As the Garzas ran to hide inside a closet, a street away, on Macclesby Lane, Robert Collins looked out his window after the power went out. First, he saw his fence fly away. Then he saw his neighbor's roof flying straight toward his house.



"And as I turned to run, things started imploding, house started tearing up, the door slammed, and I couldn't get out. So, I dodged into a corner of the room, and at that time it had ripped off part of the house," Robert Collins said.



Collins' wife, Pamela, and daughter, Roberta, were also caught up in the tornado. They had just left to go to the store and rode out the terrifying ordeal in their car.
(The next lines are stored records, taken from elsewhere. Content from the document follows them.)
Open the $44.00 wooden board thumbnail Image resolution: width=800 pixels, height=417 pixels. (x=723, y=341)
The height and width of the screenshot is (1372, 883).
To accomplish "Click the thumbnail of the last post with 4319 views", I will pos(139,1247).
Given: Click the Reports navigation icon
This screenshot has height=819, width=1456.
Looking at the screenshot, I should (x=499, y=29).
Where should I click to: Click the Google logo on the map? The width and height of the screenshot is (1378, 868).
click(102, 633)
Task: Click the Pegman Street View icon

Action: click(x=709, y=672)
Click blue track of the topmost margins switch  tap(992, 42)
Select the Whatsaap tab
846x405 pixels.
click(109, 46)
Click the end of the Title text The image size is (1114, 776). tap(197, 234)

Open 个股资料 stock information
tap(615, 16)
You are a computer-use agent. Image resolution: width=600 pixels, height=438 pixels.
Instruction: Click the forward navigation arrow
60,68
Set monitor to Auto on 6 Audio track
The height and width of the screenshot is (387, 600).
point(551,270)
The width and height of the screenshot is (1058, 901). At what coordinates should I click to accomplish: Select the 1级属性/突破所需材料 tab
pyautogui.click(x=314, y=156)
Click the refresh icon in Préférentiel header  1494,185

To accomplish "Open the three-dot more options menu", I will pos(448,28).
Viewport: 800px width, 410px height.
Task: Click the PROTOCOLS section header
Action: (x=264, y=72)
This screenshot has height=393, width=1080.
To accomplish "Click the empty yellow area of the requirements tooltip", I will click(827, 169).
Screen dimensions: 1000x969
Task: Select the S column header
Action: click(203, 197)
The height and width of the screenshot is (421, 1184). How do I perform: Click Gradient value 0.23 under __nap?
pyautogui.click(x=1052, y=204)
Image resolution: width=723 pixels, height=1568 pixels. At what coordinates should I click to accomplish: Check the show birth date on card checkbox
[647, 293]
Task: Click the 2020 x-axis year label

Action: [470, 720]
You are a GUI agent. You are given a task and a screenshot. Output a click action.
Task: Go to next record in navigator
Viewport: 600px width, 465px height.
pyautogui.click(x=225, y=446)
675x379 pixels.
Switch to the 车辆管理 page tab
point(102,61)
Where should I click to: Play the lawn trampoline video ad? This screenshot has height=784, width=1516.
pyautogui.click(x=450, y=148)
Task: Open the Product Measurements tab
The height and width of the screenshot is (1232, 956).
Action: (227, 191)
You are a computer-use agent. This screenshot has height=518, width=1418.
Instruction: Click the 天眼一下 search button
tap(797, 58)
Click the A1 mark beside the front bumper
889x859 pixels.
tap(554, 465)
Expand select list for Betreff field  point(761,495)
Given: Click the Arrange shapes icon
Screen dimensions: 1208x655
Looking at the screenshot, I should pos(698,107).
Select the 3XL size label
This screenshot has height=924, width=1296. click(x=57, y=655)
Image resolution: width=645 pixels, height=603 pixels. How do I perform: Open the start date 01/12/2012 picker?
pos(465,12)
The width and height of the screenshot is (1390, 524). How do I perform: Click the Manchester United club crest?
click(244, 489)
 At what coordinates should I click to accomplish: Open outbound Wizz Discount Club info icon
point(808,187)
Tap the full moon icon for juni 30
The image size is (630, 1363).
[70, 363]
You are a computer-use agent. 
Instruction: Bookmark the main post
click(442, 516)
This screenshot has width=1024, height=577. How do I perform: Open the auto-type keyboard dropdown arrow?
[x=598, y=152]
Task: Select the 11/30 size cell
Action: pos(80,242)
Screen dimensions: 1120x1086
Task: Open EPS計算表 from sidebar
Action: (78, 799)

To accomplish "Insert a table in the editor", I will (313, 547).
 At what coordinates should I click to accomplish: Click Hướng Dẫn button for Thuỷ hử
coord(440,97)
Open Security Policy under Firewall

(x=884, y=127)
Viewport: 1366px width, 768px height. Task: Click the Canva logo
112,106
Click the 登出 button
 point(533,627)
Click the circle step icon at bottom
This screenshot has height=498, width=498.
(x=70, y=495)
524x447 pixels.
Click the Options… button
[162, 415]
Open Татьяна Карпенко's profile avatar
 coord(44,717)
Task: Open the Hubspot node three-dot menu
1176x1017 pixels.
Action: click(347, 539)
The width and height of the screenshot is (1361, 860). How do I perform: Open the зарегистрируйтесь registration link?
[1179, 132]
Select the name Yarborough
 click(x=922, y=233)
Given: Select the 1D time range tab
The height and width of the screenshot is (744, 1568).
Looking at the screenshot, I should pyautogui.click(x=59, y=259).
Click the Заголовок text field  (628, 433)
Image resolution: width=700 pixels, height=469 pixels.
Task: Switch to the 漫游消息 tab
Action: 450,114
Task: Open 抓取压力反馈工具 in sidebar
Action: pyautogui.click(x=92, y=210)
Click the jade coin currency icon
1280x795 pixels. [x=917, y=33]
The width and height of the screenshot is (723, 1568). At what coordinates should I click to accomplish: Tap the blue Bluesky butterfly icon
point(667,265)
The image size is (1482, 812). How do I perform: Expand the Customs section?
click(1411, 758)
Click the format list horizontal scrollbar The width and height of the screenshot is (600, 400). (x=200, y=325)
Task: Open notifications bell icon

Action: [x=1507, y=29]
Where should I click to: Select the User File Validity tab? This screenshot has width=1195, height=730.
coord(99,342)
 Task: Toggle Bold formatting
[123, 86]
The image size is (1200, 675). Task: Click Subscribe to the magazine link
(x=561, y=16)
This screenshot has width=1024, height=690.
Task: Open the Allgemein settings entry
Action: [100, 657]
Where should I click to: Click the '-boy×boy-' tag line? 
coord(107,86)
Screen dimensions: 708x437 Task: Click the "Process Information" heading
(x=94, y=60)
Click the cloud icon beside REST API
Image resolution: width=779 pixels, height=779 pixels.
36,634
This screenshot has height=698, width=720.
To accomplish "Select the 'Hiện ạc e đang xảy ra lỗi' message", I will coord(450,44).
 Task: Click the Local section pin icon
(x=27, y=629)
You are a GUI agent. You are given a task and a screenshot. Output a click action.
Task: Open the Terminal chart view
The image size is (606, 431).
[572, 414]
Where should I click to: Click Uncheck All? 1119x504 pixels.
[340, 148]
"We cried, and we prayed, and told each other how much we love each other because we didn't think we were going to make it. The car started rising up and it slammed back down. It started rising up again and then it slammed back down," Pamela Collins said.



The next few minutes felt like an eternity for all the residents of Sterling Green who were home at the time.



"It sounded like a freight train, something just shaking. The house was shaking, and we thought it was going to fall apart on us," Garza remembered.



Pamela Collins and her daughter sheltered from debris on the floorboard of their car.



"We could hear the car being hit and the windows breaking and debris. We could feel debris coming inside of the car. We could feel it. We had cuts all over us," Pamela Collins said.



Back at their residence, Robert Collins recalled, "I was completely covered in insulation. About three minutes, nothing. Over. Silence. Dead silence."



Shocked survivors emerged from what remained of their shelters and could not believe their eyes.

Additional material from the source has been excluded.